= P. Inman =

American poet (born 1947)

Peter Inman (writing as P. Inman) is an American poet. He was born in 1947 and raised on Long Island. He graduated from Georgetown University. Since 1980 he worked at the Library of Congress, where he was a union activist (i.e. shop steward, executive officer, union rep and contract negotiator) for Local 2910 of the American Federation of State, County and Municipal Employees (AFSCME). He described his politics as "class-based & socialist". His work appeared in magazines and anthologies including: In the American Tree (edited by Ron Silliman) and From the Other Side of the Century.
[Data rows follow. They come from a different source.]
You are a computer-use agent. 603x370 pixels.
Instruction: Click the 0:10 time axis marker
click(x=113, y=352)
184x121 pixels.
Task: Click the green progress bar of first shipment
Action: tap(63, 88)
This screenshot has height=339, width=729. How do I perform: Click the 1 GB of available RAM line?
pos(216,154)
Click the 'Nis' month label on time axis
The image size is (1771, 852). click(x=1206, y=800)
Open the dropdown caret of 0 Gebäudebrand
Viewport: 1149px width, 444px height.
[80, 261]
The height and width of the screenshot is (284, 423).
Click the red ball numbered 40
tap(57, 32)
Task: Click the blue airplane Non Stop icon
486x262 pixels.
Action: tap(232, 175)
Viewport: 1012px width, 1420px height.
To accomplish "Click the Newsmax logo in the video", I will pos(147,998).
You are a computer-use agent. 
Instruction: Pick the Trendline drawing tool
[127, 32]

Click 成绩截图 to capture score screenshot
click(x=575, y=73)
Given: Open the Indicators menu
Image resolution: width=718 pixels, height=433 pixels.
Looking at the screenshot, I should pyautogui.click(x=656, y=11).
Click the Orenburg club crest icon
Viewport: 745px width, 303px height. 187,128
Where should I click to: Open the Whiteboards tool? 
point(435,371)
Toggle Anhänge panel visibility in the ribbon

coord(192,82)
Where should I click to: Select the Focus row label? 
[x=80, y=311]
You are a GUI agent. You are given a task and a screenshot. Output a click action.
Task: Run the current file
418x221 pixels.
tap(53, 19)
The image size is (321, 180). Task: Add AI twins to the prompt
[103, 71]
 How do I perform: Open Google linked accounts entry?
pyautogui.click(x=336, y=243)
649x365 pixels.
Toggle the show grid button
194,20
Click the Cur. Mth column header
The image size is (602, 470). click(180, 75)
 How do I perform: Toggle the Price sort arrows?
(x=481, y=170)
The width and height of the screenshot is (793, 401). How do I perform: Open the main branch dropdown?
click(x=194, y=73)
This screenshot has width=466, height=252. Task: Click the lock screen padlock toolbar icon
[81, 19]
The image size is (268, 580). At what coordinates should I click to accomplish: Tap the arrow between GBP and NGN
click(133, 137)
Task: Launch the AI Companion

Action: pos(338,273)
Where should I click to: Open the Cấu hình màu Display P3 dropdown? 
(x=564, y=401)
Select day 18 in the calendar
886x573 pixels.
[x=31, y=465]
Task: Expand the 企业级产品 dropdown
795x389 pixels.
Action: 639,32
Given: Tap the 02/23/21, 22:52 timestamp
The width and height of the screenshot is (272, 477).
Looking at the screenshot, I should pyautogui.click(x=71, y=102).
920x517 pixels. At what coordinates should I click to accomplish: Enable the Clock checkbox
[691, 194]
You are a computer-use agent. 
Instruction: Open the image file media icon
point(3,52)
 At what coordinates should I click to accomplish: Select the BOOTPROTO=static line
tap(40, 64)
He lives in Maryland with the poet Tina Darragh.

==Selected publications==
- Platin (Sun & Moon, 1979)
- Ocker (Tuumba, 1982)
- Uneven development (Jimmy's House of Knowledge, 1984)
- Think of one (Potes & Poets, 1986)
- Red shift (Roof, 1988)
- criss cross (Roof, 1994)
- Vel (O Books, 1995)
- ply (1997)
- at. least.(Krupskaya, 1999) ISBN 1-928650-03-1
- amounts. to. (Potes & Poets, 2000)
- a different table altogether. (Slought Books, 2003) e-book subtitled: P. Inman in Conversation with Roger Farr & Aaron Vidaver.
- now /time (Bronze Skull, 2006)
- Ad Finitum (if p then q, 2008)
- Per Se (Burning Deck, 2012)
- Written 1976-2013 (if p then q, 2014)

==Audio & CD==
- Thomas Delio/James Dashow (Capstone Recording 8645, 1997): settings for works by composer Thomas DeLio
- Music Text (Capstone Recording 8645, 1999)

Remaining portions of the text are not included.